Top of Data supplied

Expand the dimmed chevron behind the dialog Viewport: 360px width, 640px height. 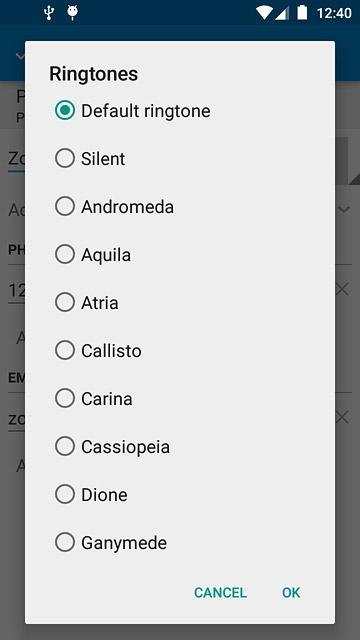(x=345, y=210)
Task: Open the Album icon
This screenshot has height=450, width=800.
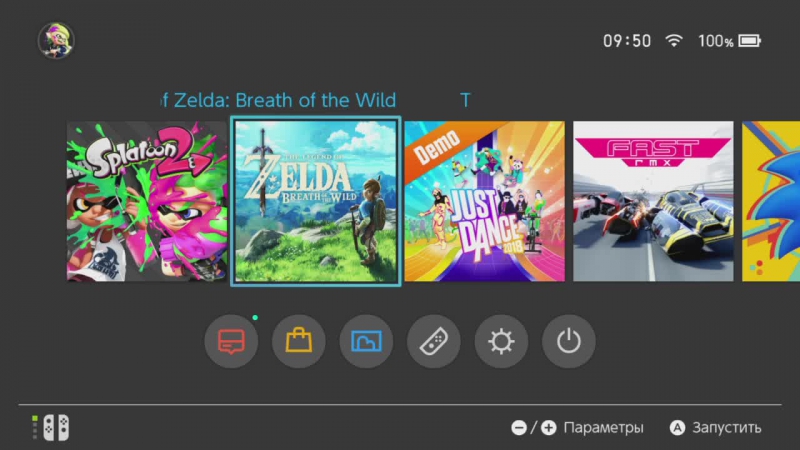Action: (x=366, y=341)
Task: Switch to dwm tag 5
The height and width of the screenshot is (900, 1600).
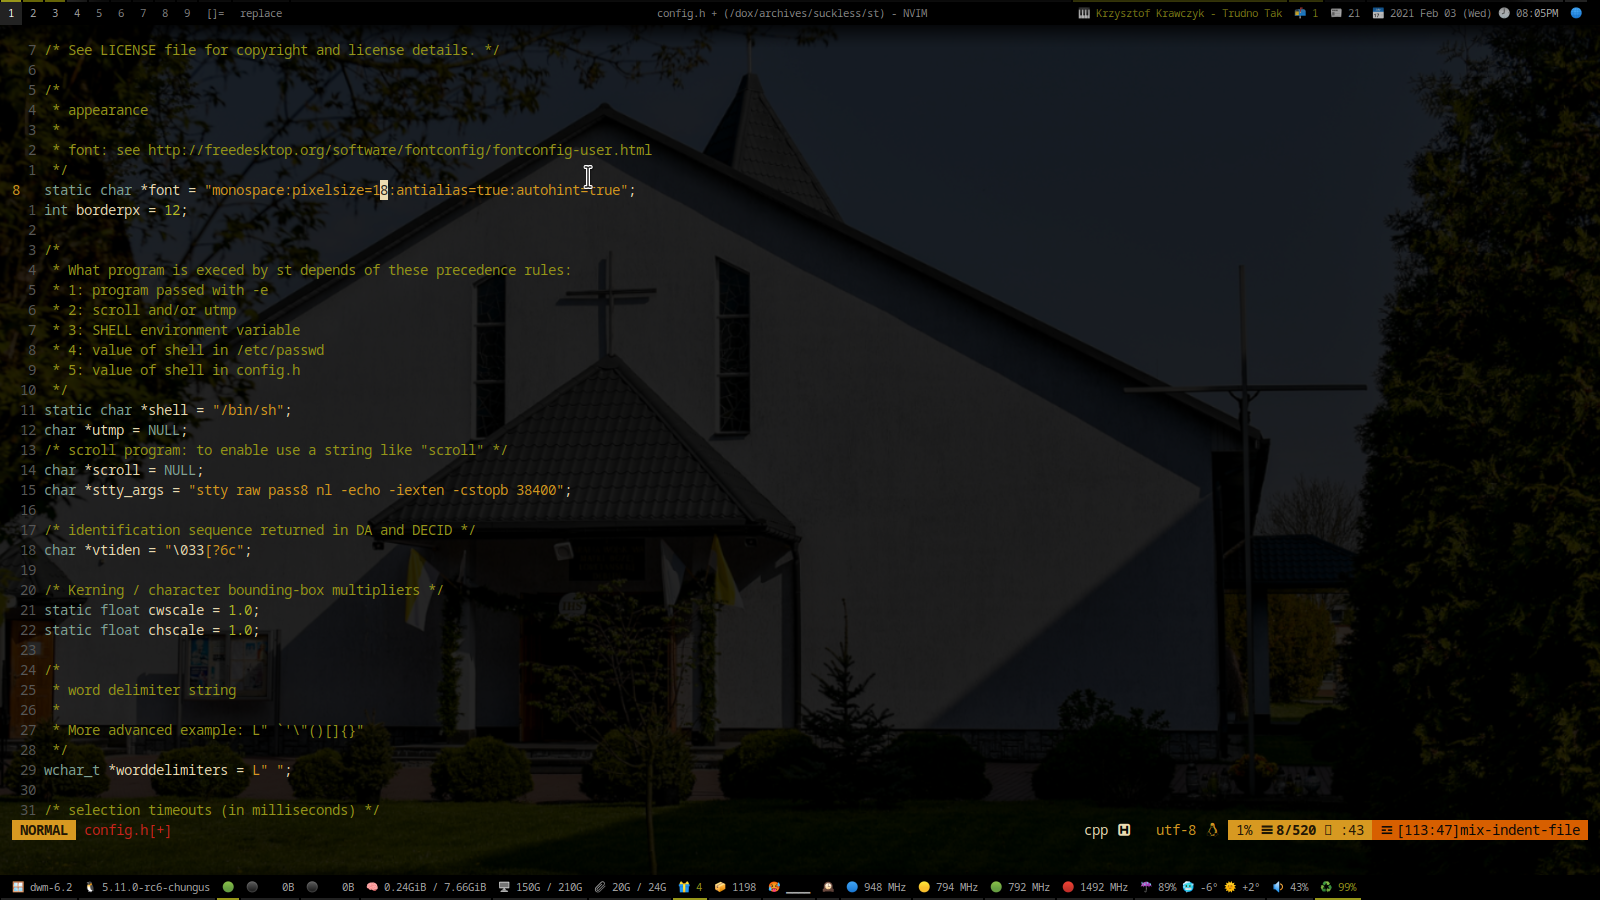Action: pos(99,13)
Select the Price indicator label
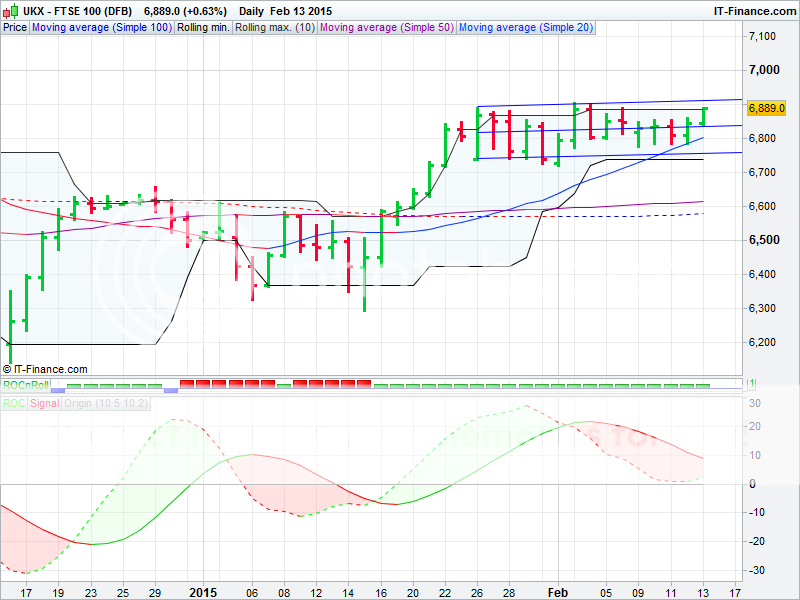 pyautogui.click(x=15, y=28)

Bottom of Data supplied

## What is expected:
Filtering the entries above by the word "Task", copy each line that matches.

## Solution:
Task: Open the Album icon
Task: Switch to dwm tag 5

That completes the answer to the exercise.